菜根譚 / 前集
遇欺詐的人,以誠心感動之;遇暴戾的人,以和氣薰蒸之;遇傾邪私曲的人,以名義氣節激礪之;天下之人,無不入我陶冶中矣。
新字:遇欺詐的人,以誠心感動之;遇暴戻的人,以和気薫蒸之;遇傾邪私曲的人,以名義気節激礪之;天下之人,無不入我陶冶中矣。
書き下し
欺詐の人に遇わば、誠心を以て之を感動す。暴戻の人に遇わば、和気を以て之を薫蒸す。傾邪私曲の人に遇わば、名義気節を以て之を激礪す。天下の人、我が陶冶の中に入らざるは無からん。
現代語訳
欺き偽る人に出会えば、誠実な心でこれを感動させる。荒々しく道に背く人に出会えば、和やかな気でこれを蒸し温める。
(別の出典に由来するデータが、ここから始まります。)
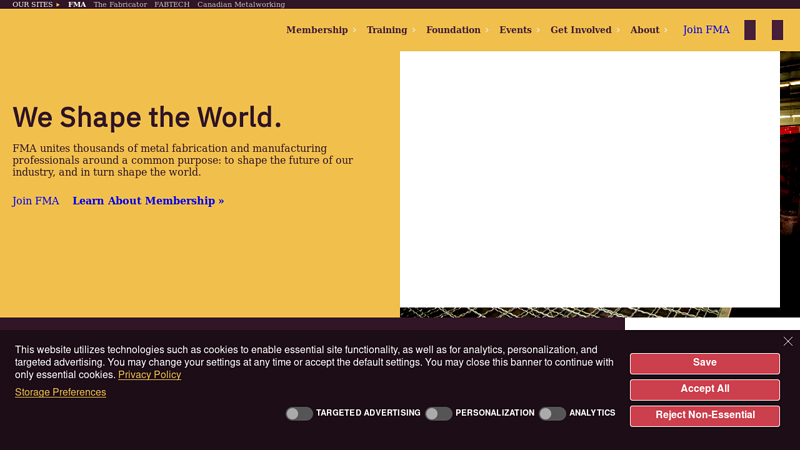Switch to the FABTECH site link
This screenshot has height=450, width=800.
tap(172, 5)
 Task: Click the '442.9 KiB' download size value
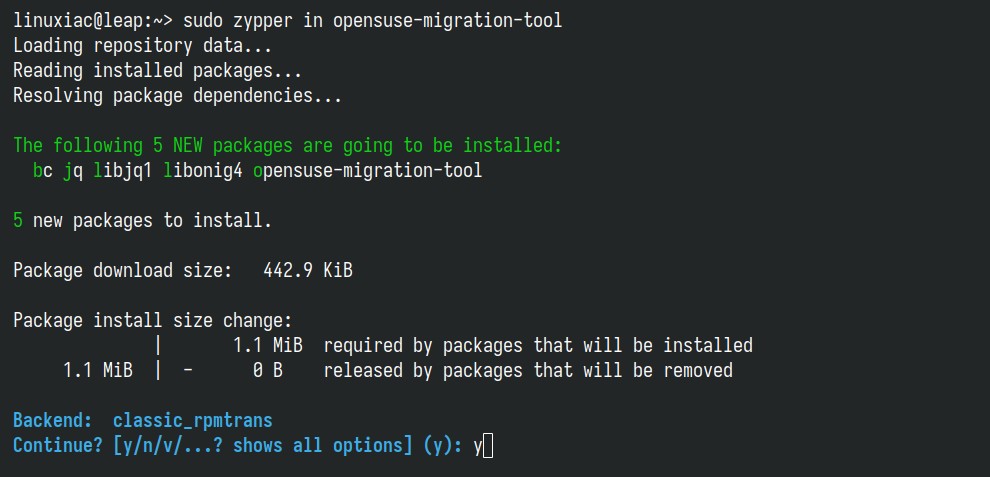307,271
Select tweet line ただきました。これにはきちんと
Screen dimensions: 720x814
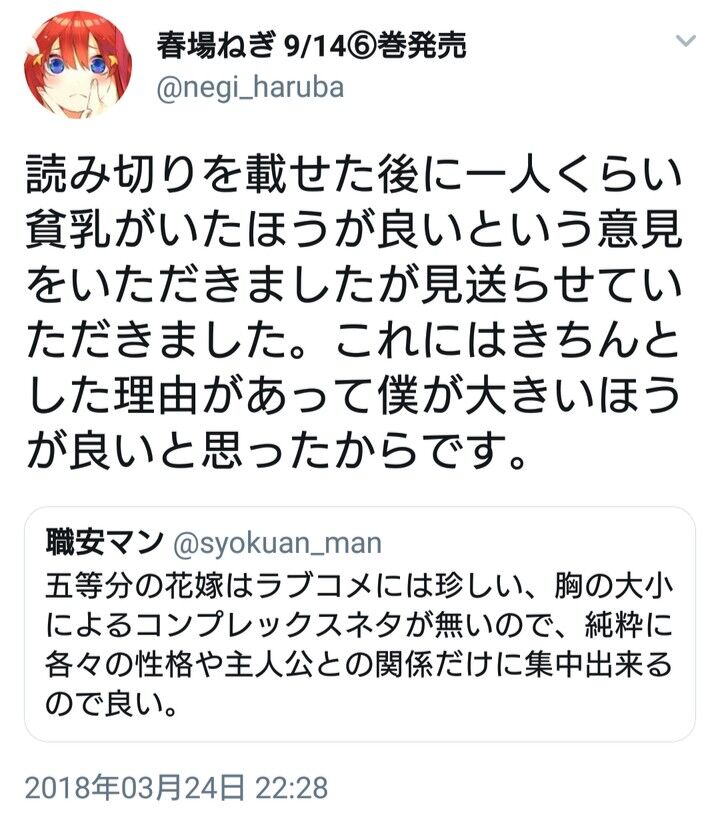[x=354, y=341]
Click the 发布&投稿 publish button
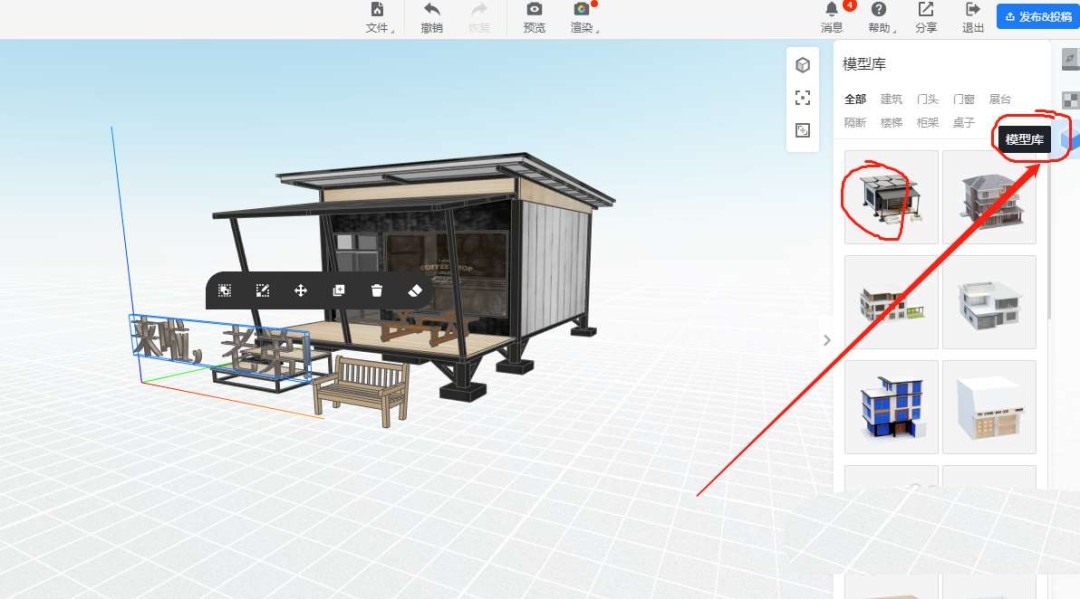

よこしまで私曲な人に出会えば、名分と義と気節でこれを励まし磨く。天下の人で、私の陶冶の中に入らない者はないだろう。
解説
欺く人には誠実さを、荒い人には和やかさを、よこしまな人には気節を。相手の欠けているものを、こちらが差し出す。同じもので応じるのではなく、逆のもので応じる。それが、変える力になるのです。